Exercise objective → In the installation guide below, swap "rsnapshot" for "the backup tool" and write out the part that opens with "This section will" and closes with "source distribution instead.".
[[ Page extract open ]]
This section will walk you through the installation of rsnapshot, step by step. This is not the only way to do it, but it is a way that works and that is well documented. Feel free to improvise if you know what you're doing.
This guide assumes you are installing rsnapshot 1.2.0 for the first time. If you are upgrading from an earlier version, please read the INSTALL file that comes with the source distribution instead.
./configure --sysconfdir=/etc su make install cp /etc/rsnapshot.conf.default /etc/rsnapshot.conf
The rest of this section is the long version.
tar xzvf rsnapshot-1.2.0.tar.gz
If you don't have GNU tar, you may have to do this in two steps instead:
gunzip rsnapshot-1.2.0.tar.gz tar xvf rsnapshot-1.2.0.tar
cd rsnapshot-1.2.0/
By default, the installation procedure will install all files under /usr/local. For this tutorial, this will be OK except we will install the config file under /etc.
[[ Page extract closed ]]
[[ Recorded data open ]]
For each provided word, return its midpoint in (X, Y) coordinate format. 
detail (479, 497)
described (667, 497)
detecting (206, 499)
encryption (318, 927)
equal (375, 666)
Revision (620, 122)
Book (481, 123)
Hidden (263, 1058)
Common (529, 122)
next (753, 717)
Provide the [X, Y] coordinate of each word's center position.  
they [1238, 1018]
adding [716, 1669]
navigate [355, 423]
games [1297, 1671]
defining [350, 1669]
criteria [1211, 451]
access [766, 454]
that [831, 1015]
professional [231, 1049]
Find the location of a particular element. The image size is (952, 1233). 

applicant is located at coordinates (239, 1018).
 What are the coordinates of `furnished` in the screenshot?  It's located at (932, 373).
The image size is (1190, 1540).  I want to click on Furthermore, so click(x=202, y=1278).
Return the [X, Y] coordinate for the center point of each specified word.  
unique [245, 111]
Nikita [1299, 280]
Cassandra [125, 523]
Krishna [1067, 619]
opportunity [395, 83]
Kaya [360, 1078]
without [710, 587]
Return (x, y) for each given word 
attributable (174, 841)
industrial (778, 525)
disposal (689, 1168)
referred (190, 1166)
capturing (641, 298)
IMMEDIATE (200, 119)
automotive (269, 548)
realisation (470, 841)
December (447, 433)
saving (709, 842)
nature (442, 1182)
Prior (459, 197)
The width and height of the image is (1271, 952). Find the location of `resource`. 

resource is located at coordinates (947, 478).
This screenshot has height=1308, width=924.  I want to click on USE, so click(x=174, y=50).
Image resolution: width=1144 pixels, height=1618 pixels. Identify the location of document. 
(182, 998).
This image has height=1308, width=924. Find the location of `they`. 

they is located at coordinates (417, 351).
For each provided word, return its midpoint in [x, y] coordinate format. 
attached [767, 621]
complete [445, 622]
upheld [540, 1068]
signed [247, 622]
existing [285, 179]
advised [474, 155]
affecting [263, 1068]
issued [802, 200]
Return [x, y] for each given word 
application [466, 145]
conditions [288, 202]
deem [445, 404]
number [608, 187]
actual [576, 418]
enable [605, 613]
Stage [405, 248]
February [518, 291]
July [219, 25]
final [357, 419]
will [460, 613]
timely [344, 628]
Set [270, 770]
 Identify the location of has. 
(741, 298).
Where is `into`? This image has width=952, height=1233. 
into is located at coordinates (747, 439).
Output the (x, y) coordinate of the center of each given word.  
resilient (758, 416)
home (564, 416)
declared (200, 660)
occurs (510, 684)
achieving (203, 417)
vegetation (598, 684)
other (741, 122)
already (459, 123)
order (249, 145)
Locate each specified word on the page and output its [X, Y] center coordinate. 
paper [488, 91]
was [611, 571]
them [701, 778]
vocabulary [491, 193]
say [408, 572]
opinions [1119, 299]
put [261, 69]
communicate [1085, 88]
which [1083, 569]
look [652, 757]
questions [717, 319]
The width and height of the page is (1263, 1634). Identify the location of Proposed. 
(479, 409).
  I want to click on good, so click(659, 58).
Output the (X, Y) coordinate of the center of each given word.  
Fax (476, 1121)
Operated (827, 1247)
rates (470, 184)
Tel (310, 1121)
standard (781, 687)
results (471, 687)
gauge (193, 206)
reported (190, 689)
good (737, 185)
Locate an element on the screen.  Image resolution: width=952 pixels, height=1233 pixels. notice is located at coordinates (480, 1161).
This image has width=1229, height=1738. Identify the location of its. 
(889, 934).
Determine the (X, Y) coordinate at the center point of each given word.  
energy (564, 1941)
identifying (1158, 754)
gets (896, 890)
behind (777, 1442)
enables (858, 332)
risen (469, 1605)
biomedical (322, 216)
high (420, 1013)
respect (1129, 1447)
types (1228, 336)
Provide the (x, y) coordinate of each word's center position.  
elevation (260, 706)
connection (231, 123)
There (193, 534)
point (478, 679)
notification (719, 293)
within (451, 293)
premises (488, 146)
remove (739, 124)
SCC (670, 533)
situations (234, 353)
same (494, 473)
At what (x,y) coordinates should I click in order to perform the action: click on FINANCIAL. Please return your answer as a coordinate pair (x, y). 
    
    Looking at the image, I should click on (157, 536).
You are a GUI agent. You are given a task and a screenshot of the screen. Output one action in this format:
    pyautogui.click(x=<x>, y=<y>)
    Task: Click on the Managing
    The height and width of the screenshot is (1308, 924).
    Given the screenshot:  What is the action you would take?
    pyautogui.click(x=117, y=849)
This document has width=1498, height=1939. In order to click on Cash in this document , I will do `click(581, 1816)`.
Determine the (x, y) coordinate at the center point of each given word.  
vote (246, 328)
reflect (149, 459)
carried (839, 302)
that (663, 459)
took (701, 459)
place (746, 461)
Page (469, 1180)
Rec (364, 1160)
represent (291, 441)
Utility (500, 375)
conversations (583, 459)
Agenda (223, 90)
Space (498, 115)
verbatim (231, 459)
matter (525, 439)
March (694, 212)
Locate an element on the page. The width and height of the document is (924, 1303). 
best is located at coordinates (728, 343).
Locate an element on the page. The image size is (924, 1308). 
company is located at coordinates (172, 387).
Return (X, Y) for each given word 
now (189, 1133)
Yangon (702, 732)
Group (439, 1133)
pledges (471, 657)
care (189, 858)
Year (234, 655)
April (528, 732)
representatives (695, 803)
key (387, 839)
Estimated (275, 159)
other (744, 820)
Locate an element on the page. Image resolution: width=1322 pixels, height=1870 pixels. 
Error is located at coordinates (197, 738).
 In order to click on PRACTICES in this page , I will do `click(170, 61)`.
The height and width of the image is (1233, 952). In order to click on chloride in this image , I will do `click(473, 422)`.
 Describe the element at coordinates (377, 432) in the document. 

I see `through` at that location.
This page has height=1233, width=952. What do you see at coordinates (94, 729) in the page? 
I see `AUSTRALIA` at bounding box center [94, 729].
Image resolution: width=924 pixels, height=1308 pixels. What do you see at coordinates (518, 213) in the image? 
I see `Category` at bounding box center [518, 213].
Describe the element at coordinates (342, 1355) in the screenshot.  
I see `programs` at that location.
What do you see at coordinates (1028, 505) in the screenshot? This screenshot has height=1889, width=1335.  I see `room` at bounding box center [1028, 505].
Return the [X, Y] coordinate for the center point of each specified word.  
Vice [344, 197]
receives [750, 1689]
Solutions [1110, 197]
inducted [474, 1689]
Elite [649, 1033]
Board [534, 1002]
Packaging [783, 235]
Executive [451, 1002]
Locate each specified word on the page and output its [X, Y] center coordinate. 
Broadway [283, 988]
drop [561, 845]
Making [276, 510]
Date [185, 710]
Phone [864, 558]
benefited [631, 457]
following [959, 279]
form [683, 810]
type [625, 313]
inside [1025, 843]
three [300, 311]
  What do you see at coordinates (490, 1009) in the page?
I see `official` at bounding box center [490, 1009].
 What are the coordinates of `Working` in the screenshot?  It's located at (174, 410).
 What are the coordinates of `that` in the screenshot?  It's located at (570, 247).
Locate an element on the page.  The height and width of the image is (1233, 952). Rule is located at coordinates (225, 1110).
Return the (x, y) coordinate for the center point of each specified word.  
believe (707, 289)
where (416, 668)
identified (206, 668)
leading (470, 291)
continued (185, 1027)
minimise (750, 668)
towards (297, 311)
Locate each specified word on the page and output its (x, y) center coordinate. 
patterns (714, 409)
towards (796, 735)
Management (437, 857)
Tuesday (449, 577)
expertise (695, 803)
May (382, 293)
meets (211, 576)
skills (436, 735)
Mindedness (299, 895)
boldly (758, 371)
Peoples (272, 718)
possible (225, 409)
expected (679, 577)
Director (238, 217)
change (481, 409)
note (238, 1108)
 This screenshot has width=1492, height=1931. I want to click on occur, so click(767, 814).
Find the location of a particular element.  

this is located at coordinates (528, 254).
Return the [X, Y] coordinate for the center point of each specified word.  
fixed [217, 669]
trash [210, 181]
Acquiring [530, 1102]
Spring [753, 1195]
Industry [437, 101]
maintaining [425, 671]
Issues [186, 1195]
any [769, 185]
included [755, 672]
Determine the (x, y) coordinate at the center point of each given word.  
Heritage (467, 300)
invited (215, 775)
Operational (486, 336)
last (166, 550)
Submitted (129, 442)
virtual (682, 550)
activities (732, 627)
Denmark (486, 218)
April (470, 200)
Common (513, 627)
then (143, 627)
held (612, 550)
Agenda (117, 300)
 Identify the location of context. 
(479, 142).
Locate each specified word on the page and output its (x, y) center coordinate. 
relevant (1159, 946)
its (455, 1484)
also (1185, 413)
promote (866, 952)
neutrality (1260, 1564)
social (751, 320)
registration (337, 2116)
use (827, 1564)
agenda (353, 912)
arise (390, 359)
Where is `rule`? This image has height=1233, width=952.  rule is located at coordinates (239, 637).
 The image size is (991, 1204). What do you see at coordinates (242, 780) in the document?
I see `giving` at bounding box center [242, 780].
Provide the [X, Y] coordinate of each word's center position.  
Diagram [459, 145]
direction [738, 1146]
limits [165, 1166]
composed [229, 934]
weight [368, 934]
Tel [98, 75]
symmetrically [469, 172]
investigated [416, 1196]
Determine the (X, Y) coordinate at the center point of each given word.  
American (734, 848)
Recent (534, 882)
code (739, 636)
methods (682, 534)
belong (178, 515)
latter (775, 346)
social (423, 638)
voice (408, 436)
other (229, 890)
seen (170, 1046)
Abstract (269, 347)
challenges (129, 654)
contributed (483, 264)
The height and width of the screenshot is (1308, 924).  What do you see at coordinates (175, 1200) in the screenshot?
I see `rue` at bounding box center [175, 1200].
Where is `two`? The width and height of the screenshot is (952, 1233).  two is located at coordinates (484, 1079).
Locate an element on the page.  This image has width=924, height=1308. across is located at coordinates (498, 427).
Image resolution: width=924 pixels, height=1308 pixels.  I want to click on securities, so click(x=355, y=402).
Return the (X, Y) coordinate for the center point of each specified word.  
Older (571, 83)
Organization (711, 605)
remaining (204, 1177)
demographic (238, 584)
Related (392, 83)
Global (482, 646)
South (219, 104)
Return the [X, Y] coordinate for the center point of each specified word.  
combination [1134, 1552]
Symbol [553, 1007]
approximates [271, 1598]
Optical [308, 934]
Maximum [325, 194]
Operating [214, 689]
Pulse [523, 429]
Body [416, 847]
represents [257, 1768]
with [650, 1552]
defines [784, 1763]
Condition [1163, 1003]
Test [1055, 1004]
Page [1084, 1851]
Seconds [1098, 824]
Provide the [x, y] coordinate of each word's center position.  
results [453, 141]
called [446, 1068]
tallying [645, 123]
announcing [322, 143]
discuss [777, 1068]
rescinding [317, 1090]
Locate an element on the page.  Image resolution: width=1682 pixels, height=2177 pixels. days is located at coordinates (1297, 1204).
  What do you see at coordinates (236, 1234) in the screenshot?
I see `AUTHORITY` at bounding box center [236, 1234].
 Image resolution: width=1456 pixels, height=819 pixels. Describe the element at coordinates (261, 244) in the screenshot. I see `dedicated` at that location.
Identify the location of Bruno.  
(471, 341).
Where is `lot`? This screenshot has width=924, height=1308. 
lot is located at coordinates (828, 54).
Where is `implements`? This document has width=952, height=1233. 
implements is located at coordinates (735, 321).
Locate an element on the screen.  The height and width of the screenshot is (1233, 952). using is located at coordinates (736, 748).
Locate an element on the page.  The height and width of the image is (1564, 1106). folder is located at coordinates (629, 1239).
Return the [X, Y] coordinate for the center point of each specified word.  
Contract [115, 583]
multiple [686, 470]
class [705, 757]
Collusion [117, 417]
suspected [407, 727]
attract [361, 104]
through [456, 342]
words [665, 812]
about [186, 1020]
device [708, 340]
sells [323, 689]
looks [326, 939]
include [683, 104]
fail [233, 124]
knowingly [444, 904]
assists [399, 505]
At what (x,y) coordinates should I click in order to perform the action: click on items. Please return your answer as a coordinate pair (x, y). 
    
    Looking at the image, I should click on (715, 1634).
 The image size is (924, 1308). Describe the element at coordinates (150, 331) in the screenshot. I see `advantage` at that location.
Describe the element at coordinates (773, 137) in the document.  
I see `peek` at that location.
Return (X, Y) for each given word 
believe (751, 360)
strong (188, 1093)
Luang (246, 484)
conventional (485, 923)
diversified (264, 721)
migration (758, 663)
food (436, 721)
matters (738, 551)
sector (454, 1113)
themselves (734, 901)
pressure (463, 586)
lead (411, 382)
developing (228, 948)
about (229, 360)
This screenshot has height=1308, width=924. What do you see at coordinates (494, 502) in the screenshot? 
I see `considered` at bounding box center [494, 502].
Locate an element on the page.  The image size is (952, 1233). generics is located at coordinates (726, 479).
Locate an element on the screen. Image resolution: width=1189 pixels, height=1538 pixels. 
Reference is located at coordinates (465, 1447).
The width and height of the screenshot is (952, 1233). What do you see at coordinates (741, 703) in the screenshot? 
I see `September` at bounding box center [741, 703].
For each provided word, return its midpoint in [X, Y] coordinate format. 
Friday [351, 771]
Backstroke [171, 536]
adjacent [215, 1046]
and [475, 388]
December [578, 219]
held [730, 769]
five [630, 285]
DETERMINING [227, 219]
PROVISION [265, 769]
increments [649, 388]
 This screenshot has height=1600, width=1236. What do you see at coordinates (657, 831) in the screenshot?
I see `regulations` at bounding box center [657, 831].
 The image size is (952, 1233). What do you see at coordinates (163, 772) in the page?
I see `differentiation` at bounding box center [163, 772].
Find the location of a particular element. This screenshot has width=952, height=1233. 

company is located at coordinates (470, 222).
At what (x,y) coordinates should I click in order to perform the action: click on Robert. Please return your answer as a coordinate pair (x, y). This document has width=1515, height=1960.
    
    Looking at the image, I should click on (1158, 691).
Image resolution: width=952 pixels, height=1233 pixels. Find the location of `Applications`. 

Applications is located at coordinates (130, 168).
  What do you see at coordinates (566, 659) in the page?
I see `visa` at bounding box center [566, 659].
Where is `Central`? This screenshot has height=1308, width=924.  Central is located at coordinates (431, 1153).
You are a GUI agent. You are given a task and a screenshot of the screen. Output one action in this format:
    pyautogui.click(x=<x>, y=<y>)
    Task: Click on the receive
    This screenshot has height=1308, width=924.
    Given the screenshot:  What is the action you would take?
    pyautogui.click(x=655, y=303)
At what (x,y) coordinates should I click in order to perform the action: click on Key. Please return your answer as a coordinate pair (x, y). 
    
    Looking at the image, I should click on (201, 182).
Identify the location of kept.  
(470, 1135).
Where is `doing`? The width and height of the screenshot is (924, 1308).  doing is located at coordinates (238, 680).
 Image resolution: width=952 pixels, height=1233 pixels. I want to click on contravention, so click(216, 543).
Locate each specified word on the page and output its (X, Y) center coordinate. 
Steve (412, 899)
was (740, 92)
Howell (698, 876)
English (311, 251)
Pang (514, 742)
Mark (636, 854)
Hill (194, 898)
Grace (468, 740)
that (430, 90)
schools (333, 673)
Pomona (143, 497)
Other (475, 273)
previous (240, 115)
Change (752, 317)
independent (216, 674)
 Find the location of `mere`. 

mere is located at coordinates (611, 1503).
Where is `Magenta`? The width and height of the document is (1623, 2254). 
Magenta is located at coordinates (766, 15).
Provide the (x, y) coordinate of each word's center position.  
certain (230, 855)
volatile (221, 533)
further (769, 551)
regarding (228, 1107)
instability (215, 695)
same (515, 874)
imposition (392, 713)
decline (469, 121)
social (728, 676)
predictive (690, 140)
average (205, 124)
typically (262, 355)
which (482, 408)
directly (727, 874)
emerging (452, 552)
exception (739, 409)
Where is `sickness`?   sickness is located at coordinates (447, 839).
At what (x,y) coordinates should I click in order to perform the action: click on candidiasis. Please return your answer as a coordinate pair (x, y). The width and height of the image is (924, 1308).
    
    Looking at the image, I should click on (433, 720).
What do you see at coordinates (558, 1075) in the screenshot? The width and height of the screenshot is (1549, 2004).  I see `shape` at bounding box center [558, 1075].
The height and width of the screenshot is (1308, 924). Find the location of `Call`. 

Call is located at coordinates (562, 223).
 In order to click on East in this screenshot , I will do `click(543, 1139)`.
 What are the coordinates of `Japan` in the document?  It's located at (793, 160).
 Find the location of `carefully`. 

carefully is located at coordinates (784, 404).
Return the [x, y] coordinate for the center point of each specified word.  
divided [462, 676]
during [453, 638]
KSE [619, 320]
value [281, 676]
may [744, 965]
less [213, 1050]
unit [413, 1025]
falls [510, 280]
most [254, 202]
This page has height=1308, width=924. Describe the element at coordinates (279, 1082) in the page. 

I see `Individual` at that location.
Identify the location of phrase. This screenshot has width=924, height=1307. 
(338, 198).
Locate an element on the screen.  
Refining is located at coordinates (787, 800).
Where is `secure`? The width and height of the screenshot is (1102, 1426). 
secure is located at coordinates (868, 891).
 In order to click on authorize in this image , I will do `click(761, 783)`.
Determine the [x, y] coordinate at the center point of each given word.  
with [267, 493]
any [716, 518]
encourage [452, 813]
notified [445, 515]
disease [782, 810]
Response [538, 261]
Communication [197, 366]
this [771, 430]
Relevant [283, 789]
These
[[ Recorded data closed ]]
Reply to the task →
This section will walk you through the installation of the backup tool, step by step. This is not the only way to do it, but it is a way that works and that is well documented. Feel free to improvise if you know what you're doing.
This guide assumes you are installing the backup tool 1.2.0 for the first time. If you are upgrading from an earlier version, please read the INSTALL file that comes with the source distribution instead.